▶ [WHAT TO WORK ON]: Omit all pictures. Reproduce exactly the lines from the first line of the records below through the line with "Task: Check the".

▶ [DATA LISTING]:
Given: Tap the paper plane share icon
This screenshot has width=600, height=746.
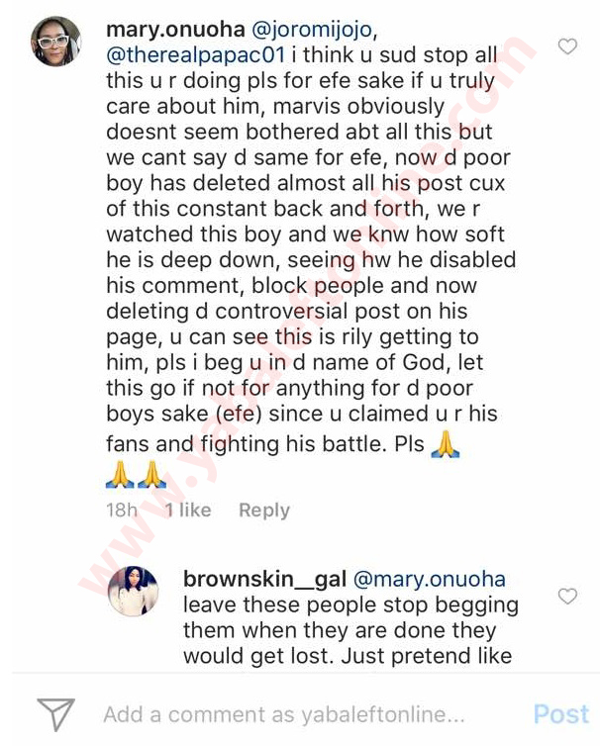Looking at the screenshot, I should [55, 713].
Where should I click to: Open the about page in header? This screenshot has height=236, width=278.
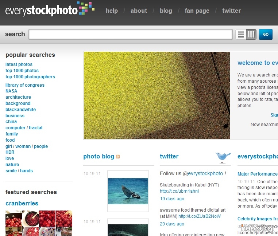tap(139, 11)
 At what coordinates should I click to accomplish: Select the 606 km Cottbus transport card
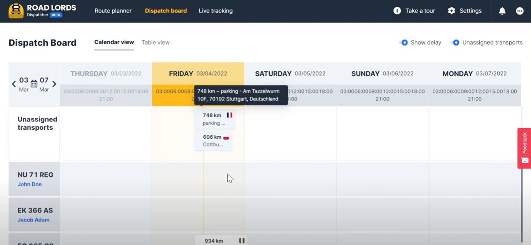tap(213, 141)
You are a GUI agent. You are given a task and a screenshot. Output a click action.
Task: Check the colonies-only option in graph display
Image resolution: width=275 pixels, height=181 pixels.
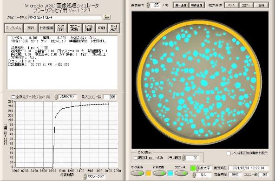click(x=136, y=158)
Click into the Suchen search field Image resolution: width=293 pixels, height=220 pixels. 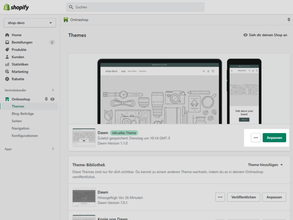(135, 7)

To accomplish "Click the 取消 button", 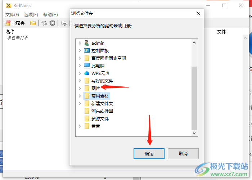I will click(183, 154).
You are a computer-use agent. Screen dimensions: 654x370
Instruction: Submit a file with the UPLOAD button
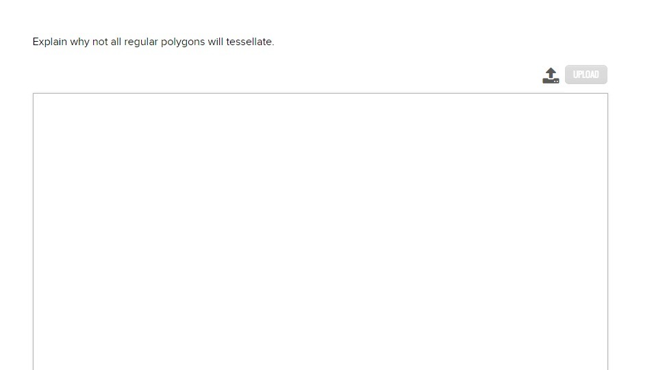(586, 75)
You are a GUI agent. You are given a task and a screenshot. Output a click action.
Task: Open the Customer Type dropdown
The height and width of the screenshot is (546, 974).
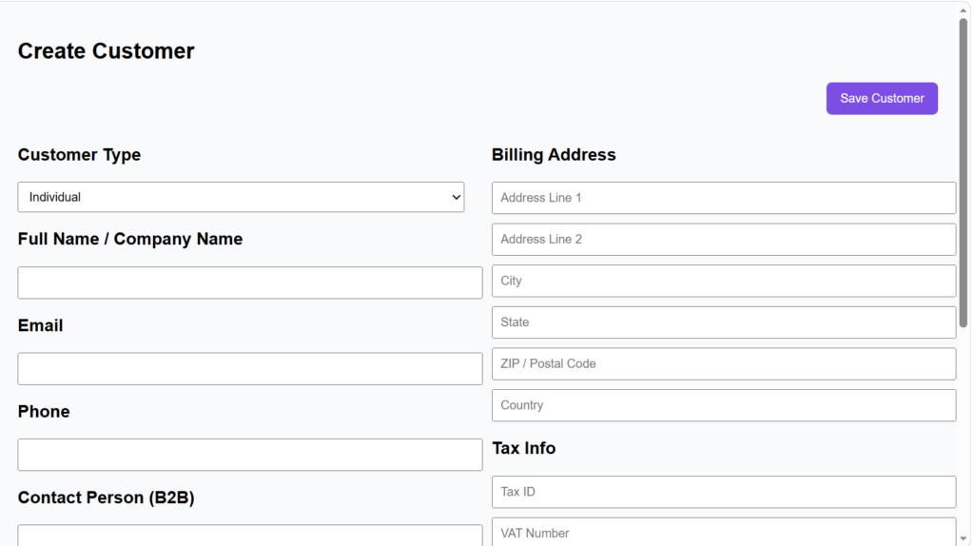click(x=241, y=197)

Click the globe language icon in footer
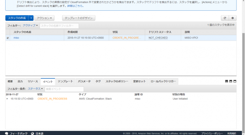pos(32,134)
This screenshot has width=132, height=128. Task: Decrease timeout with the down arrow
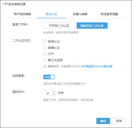click(54, 94)
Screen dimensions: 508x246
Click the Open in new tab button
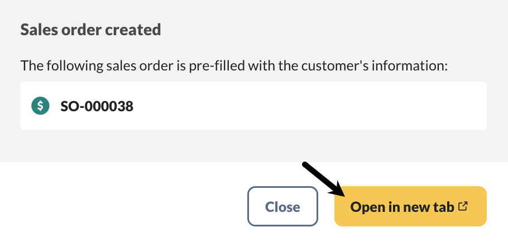click(410, 206)
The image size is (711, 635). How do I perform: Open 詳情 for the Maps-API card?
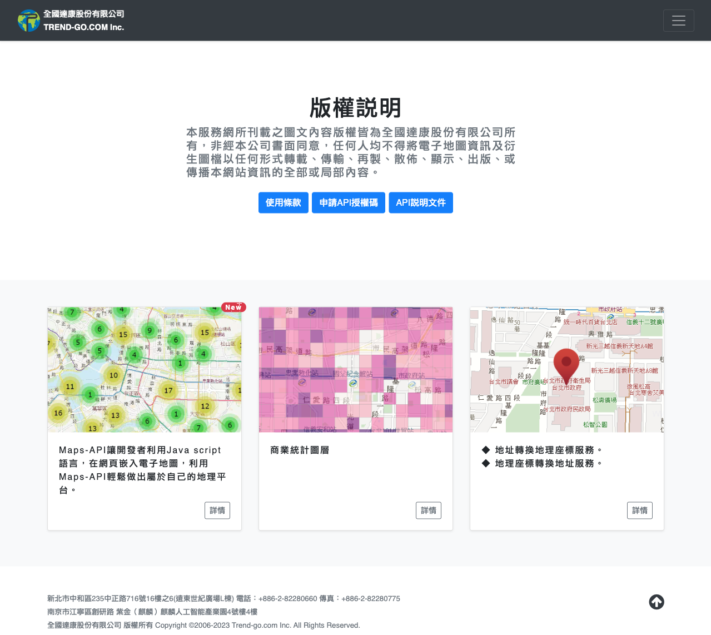click(217, 510)
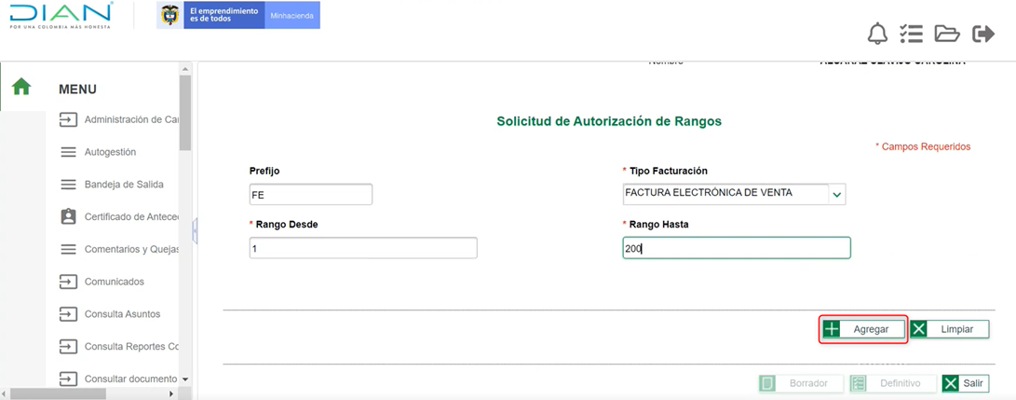Click the green home icon

(21, 87)
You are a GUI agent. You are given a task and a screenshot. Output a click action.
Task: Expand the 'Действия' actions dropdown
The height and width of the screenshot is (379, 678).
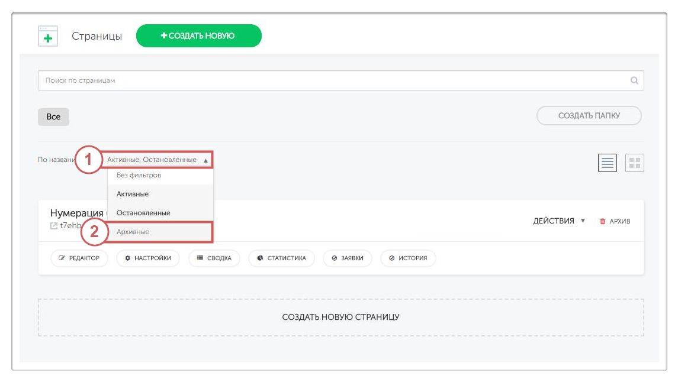click(559, 221)
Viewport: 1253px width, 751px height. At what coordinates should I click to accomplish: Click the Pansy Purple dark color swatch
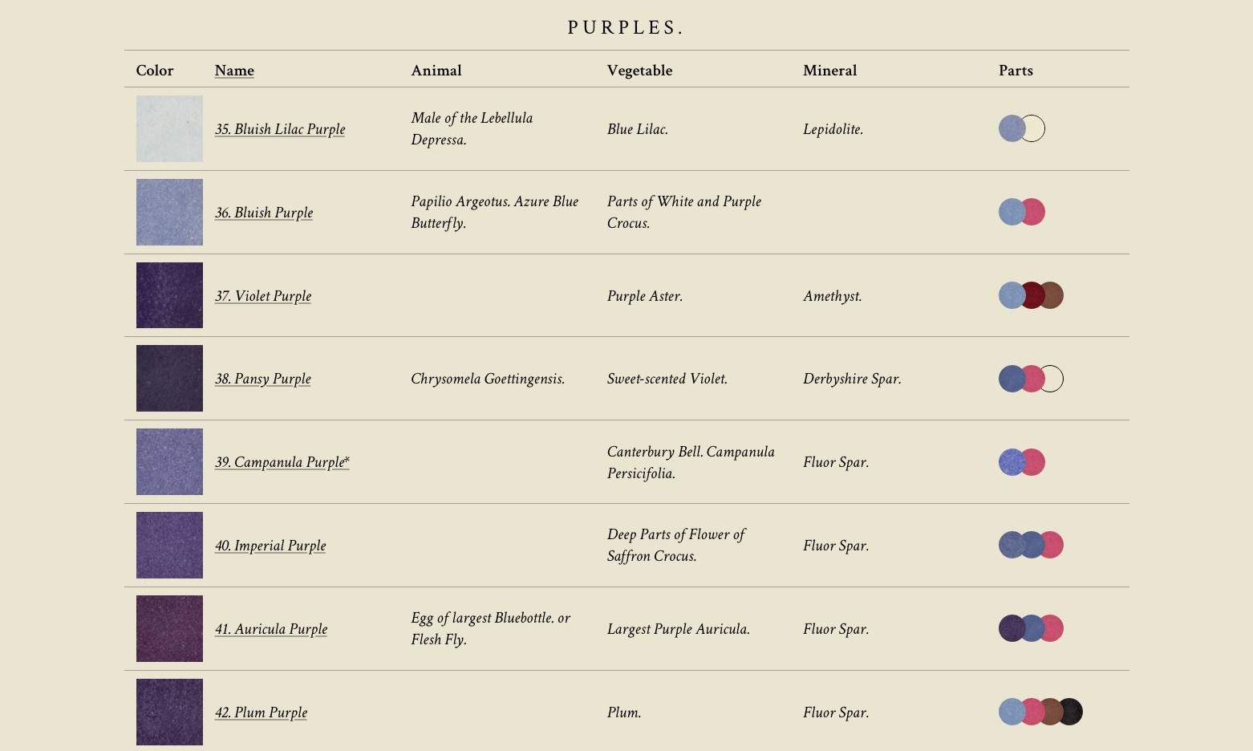tap(169, 379)
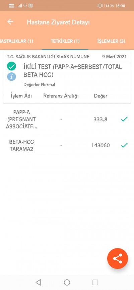Tap the İşlem Adı column header
Viewport: 134px width, 290px height.
pyautogui.click(x=21, y=96)
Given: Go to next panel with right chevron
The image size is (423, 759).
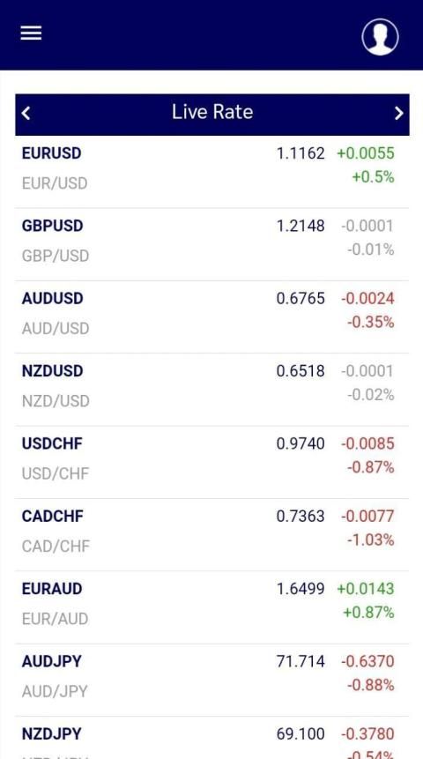Looking at the screenshot, I should (399, 113).
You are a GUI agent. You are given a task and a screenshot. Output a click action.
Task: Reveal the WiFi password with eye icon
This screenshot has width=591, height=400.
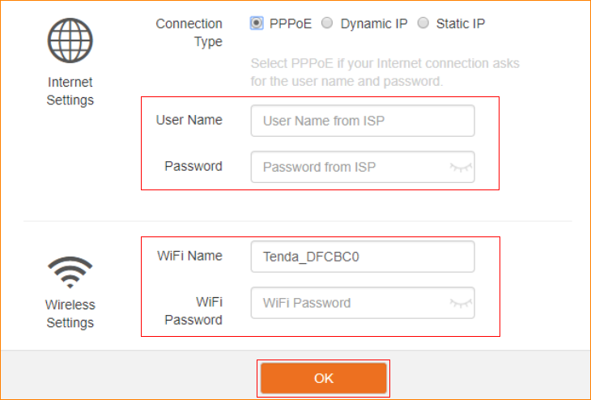coord(461,303)
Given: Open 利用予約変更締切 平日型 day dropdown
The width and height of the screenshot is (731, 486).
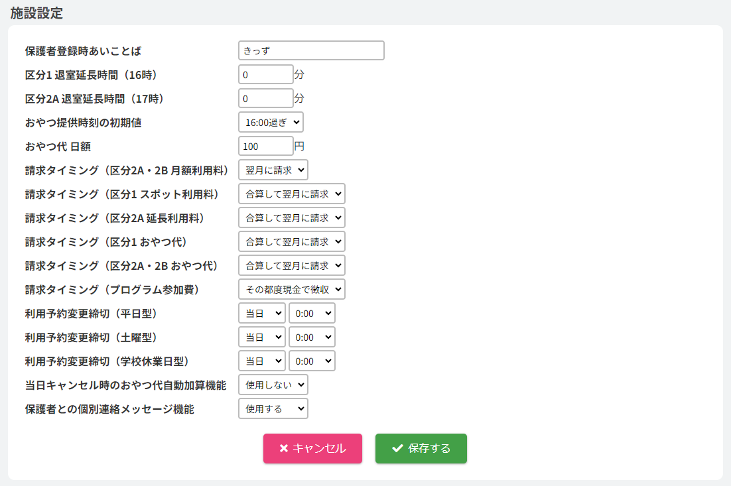Looking at the screenshot, I should point(261,313).

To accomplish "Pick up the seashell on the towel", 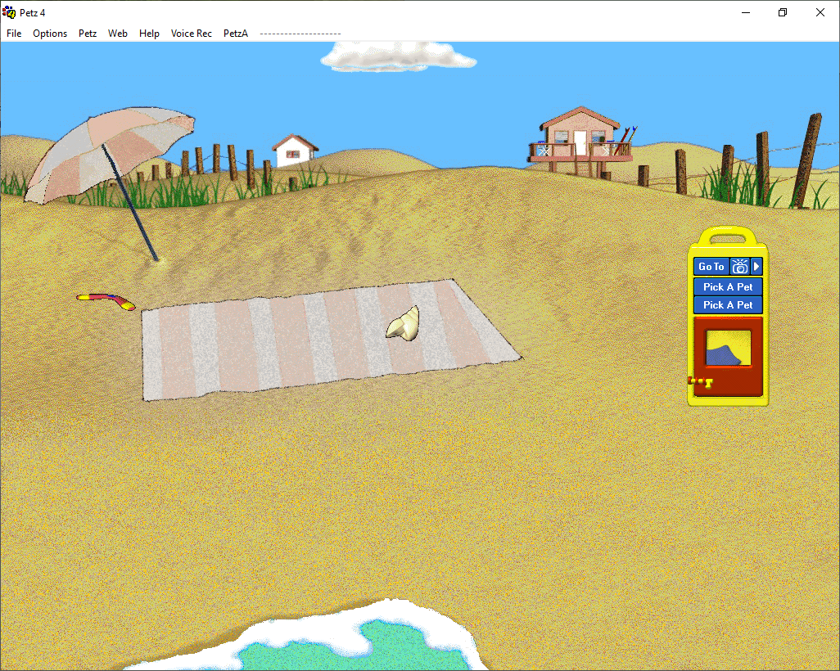I will 404,323.
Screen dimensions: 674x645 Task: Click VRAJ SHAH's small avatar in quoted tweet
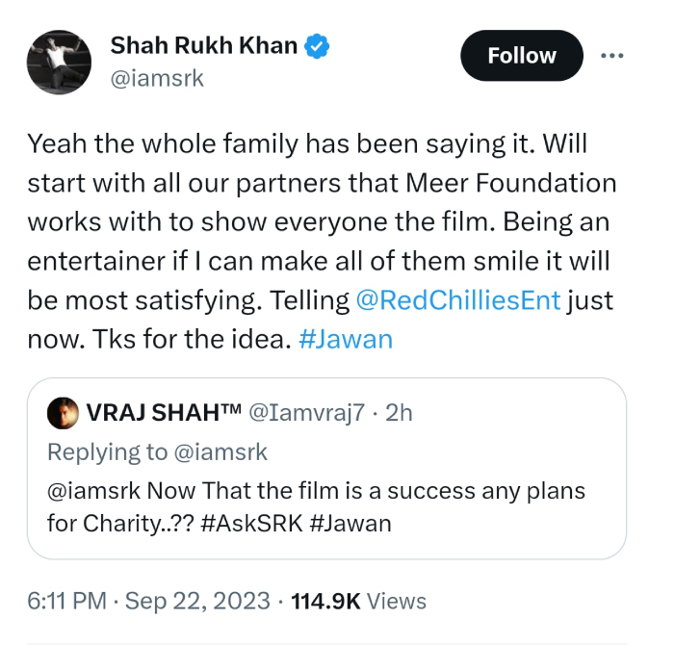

▶ [ANSWER TO THE EXERCISE]:
Given: Tap the paper plane share icon
This screenshot has width=600, height=746.
Looking at the screenshot, I should [55, 713].
Where should I click to: Open the about page in header? This screenshot has height=236, width=278.
tap(139, 11)
 At what coordinates should I click to accomplish: Select the 606 km Cottbus transport card
tap(213, 141)
You are a GUI agent. You are given a task and a screenshot. Output a click action.
Task: Check the colonies-only option in graph display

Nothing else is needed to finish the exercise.